Start of Data extracts

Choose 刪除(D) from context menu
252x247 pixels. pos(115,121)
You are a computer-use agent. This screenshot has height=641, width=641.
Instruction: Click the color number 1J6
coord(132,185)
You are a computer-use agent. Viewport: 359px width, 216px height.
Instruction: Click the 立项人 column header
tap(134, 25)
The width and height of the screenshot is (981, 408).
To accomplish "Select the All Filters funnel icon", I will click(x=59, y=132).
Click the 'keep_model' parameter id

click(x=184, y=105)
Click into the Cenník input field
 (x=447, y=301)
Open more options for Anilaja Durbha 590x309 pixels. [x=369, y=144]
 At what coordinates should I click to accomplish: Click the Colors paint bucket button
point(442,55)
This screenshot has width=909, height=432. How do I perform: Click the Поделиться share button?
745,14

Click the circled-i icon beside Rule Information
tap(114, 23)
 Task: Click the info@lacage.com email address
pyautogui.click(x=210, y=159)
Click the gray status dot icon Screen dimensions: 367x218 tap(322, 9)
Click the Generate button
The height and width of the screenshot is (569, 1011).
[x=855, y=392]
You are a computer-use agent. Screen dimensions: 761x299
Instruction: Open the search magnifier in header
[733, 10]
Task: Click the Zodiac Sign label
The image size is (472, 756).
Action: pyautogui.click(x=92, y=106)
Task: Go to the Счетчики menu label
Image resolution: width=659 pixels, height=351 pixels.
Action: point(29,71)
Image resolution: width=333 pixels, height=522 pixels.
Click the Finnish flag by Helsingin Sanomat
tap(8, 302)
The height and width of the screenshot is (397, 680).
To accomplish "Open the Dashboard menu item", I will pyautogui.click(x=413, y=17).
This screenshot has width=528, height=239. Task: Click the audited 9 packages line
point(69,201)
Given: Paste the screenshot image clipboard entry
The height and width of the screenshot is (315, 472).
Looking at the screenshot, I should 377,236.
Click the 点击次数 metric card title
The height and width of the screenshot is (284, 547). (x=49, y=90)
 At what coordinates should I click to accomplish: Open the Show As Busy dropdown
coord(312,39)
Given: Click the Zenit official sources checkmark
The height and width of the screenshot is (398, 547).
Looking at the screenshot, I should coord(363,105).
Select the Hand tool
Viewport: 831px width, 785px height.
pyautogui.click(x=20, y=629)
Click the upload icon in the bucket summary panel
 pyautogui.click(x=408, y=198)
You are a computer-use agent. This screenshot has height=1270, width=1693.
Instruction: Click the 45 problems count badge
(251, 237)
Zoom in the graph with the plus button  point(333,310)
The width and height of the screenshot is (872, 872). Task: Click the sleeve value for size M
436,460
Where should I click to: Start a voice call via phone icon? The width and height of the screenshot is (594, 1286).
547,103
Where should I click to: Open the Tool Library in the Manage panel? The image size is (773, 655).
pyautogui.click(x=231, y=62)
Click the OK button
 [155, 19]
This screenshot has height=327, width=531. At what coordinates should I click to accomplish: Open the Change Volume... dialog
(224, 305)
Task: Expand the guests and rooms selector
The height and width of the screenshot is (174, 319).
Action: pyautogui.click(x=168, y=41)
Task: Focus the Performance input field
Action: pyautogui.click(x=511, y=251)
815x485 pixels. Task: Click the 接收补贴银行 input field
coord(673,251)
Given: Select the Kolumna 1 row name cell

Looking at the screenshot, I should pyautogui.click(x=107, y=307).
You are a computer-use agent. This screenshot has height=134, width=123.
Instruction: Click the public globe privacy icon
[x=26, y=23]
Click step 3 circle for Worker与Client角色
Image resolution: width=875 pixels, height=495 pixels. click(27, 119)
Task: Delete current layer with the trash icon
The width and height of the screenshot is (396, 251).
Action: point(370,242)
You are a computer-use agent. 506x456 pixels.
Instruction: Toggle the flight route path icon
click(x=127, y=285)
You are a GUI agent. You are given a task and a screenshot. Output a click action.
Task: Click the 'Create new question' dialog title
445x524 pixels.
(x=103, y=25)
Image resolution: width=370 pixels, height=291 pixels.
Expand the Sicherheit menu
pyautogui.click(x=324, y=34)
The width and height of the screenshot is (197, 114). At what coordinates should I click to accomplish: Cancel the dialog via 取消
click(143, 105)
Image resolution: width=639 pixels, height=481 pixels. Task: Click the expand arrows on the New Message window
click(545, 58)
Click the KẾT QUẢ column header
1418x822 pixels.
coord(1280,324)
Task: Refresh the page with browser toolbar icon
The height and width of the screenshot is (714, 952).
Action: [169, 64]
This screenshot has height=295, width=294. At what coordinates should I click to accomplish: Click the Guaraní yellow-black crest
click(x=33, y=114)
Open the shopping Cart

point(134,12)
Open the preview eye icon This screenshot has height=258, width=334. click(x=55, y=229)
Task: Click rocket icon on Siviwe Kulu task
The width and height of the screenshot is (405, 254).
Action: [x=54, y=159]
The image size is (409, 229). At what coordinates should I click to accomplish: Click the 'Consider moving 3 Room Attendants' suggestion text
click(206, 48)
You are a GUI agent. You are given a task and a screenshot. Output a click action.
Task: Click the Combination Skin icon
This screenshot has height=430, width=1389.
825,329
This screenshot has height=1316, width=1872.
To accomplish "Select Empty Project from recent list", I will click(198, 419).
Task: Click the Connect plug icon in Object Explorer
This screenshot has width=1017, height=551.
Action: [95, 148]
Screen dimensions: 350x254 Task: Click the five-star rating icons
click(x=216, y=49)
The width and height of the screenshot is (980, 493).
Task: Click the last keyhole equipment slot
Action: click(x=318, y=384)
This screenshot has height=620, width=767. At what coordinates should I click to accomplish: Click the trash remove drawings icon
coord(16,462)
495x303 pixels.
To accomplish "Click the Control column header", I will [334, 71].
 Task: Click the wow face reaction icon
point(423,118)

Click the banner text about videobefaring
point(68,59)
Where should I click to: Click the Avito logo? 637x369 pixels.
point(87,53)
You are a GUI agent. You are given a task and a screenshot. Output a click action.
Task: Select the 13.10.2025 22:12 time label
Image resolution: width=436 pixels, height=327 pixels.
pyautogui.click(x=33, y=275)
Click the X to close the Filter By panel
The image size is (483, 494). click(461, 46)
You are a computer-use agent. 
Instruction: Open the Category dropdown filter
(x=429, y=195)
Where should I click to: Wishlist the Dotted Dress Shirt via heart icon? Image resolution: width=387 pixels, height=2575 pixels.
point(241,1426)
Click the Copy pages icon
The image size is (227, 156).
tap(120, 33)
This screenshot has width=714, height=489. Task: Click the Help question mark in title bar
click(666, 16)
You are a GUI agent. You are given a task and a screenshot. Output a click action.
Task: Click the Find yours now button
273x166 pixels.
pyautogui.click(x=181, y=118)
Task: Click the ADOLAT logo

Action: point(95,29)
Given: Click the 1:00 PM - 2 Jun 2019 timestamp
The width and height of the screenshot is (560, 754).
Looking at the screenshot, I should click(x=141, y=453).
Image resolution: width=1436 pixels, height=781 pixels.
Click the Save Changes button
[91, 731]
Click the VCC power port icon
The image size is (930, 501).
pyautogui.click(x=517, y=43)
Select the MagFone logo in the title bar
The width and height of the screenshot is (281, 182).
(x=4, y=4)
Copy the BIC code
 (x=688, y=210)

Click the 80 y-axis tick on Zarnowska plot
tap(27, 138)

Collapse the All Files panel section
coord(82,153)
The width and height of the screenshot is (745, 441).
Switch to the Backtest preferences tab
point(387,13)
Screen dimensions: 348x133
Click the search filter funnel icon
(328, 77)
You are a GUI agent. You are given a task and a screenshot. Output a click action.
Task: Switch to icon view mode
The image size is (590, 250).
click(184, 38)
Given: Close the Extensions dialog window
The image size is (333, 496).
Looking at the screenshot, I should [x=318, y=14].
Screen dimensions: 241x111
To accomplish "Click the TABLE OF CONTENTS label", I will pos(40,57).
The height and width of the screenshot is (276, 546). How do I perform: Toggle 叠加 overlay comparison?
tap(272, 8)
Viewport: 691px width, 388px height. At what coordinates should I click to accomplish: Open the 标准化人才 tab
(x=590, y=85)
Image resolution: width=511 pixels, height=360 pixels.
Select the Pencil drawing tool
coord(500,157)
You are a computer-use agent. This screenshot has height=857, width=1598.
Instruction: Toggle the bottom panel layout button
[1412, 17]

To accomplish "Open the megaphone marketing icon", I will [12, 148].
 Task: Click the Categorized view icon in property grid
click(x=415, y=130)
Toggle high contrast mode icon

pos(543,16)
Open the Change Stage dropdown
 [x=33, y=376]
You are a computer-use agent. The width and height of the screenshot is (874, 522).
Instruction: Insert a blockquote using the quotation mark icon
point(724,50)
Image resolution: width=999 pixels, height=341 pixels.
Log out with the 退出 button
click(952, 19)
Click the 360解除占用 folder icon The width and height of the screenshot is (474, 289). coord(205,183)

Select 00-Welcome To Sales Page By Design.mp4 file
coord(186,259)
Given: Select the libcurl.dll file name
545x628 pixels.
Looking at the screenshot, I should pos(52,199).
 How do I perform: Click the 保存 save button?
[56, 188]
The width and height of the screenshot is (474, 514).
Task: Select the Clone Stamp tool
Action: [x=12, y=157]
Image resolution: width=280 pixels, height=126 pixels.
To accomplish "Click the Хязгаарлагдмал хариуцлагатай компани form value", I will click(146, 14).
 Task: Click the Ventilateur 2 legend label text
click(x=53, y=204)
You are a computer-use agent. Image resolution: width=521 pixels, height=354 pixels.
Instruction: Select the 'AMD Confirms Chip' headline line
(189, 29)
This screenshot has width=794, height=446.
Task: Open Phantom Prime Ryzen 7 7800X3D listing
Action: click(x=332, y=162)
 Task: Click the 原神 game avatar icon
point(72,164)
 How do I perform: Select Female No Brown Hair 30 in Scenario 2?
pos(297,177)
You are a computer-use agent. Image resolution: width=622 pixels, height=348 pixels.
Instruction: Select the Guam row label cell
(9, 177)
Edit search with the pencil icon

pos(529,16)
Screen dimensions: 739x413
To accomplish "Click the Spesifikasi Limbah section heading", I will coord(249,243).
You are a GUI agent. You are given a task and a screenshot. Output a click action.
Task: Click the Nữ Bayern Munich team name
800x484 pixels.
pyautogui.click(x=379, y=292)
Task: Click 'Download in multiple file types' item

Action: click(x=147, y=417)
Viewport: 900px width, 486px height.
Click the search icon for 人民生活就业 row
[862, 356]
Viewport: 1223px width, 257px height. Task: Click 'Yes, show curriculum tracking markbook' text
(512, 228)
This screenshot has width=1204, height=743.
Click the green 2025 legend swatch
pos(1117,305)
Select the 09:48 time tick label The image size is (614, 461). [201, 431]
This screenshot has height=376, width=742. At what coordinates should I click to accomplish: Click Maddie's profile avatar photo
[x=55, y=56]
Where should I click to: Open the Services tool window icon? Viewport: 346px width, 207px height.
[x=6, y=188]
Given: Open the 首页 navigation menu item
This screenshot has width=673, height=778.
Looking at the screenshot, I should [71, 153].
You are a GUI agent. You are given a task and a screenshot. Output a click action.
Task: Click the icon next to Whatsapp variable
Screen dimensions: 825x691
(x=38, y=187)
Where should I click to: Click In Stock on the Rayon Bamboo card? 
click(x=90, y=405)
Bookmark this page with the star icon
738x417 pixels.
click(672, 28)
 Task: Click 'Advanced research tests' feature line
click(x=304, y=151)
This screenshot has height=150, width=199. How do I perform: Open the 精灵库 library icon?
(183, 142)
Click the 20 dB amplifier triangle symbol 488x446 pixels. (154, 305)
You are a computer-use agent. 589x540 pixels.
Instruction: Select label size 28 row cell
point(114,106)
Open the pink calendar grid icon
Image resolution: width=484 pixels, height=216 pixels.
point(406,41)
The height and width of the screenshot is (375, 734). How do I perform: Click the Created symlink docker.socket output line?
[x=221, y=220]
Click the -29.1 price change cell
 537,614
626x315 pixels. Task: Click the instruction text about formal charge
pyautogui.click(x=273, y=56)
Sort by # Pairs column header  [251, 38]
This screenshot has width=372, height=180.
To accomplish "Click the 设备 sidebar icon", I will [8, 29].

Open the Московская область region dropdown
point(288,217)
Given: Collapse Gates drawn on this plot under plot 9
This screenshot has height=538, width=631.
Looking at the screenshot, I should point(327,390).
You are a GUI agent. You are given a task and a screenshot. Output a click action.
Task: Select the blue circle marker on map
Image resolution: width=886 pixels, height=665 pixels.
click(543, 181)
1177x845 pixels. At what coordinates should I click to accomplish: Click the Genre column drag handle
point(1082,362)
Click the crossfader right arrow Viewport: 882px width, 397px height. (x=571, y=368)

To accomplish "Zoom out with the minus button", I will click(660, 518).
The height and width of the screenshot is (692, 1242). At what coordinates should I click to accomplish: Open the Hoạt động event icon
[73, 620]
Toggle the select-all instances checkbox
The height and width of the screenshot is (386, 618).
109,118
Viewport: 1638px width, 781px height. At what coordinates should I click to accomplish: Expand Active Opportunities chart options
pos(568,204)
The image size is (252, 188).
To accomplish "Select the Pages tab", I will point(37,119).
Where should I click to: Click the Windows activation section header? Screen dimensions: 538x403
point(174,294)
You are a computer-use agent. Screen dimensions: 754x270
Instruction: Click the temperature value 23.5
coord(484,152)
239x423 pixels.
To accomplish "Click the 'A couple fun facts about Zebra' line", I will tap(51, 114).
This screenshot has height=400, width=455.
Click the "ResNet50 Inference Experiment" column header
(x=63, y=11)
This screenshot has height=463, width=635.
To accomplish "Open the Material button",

End of Data extracts

Assignment:
Please state how many lines in the data contain the word "Zoom", giving only that number.

Exercise result:
2